**Work item**
Your reproduction of the entries should be exact and should contain no pictures.

******************************

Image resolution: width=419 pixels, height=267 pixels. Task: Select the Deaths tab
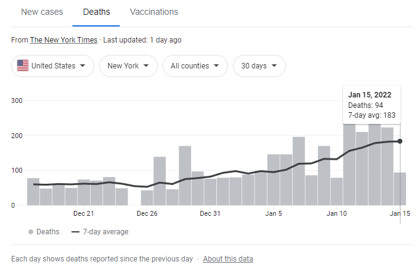point(96,12)
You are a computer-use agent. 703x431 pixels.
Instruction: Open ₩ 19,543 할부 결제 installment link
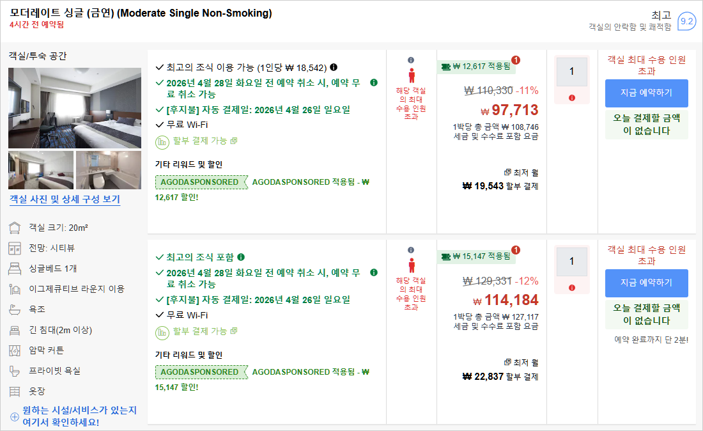tap(500, 186)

******************************

**Solution to this exercise**
Image resolution: width=419 pixels, height=267 pixels. Task: Select the Deaths tab
point(96,12)
You are a computer-use agent. 703x431 pixels.
Instruction: Open ₩ 19,543 할부 결제 installment link
tap(500, 186)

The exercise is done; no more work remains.